O confinamento da alma
De Paris (França)
O confinamento compulsório na França não foi sequer dos mais longos. Em Paris, que era zona crítica, durou dois meses. Depois disso, fomos liberados pouco a pouco. Junho e julho marcaram um relaxamento absurdo das cautelas, especialmente entre os mais jovens, e em agosto o vírus foi passear pelo interior. Tudo indica que haja rápido recrudescimento entre setembro e outubro, mas persiste uma sensação de que a virulência não será a mesma do começo da pandemia. Demais, os protocolos estão mais detalhados e específicos, o que diminuirá a letalidade.
O que fica dentro da alma é uma espécie de medo. Não sei se é porque integro frontalmente um grupo de risco, mas há pouquíssima ou nenhuma disposição de pegar um avião e sair por aí, como sempre foi de regra em minha vida. É uma guetificação interna, uma enclausuramento da alma, um conforto excessivo por estar entre quatro paredes. Nem as tentações paisagísticas de Paris nos convidam minimamente. Quando saio, é sem nenhum entusiasmo mesmo que a Covid-19 tenha ido parar nas páginas internas. Deve mesmo ter a ver com a volta ao útero ou às cavernas.
É claro que é um argumento que pesa quando penso em voltar para o Brasil. Além da viagem aérea, que sempre considerei curta para meus padrões de deslocamento, reina uma sensação à distância de que tudo ainda é muito confuso. Dois amigos não dirão a mesma coisa sobre o quadro da pandemia no país. E se consultamos seis amigos, é possível ouvir seis opiniões diferentes a respeito do quadro. O mais chocante é que entramos no mês de setembro. Nem aqui nem aí, sabemos se nos sentimos mais seguros entre estranhos ou entre familiares. A ambiguidade campeia. Menos mal que aqui o verão fica para trás.

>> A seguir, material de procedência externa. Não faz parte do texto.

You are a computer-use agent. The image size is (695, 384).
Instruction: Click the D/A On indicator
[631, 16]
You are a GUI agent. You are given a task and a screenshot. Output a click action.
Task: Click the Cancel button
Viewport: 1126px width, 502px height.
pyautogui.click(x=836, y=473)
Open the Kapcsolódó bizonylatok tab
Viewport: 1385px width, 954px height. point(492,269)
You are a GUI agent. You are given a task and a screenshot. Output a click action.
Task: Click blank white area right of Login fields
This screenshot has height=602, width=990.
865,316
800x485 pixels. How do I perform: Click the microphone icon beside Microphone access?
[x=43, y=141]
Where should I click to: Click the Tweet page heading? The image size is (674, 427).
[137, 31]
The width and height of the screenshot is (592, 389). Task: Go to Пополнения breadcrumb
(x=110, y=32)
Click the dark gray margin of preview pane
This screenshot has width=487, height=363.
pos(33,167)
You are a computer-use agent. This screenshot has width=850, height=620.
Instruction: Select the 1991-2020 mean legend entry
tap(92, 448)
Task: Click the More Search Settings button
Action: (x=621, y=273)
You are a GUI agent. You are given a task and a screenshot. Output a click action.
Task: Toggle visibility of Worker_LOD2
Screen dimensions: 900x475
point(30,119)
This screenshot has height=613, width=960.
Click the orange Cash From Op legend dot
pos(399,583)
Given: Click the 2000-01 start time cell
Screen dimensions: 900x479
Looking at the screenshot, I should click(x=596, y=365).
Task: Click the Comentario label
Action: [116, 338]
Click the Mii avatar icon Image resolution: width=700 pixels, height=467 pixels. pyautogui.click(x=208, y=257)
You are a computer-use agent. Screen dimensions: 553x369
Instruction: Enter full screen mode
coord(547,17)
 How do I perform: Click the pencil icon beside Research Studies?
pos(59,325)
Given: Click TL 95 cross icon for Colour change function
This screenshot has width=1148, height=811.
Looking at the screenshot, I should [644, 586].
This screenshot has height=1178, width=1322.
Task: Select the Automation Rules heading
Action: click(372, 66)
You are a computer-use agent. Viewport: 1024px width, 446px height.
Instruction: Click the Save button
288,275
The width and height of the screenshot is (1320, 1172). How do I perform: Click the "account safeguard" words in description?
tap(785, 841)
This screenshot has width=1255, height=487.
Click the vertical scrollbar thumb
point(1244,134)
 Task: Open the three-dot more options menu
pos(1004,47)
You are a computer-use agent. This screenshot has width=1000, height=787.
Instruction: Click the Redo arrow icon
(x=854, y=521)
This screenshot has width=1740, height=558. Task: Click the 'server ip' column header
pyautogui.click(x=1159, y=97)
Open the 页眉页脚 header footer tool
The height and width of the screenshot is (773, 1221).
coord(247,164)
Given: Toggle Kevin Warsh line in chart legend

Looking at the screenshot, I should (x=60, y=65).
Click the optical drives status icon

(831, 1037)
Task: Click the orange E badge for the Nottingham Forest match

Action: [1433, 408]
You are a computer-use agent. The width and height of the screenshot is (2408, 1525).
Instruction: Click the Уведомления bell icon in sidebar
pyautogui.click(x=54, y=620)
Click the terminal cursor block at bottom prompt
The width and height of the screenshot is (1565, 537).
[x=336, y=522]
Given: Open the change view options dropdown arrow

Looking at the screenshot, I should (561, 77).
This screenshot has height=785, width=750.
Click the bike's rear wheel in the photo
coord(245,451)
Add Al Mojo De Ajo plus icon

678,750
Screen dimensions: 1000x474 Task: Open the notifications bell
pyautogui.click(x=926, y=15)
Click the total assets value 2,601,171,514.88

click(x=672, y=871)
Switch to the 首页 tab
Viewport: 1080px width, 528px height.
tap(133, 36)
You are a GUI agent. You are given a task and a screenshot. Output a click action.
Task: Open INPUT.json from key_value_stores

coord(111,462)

Mas o que dizer se a volta do frio significar a reedição de abril? Na verdade, sequer os protocolos de deslocamento de país a país são confiáveis. Todo dia alguma coisa muda. Soube de brasileiros sendo barrados no embarque para a França com os testes em dia e de quem fez o mesmo trajeto sem encontrar obstáculos de quaisquer ordens. Vai da cara do passageiro e, mais do que nunca, da química que se estabelece com quem o atende. A subjetividade também campeia. A ciência marcha para o encaminhamento de uma solução. Mas os interesses em jogo são muitos.
Um dia saberemos que papel nos coube – a nós, cidadãos comuns – nessa colossal ópera-bufa.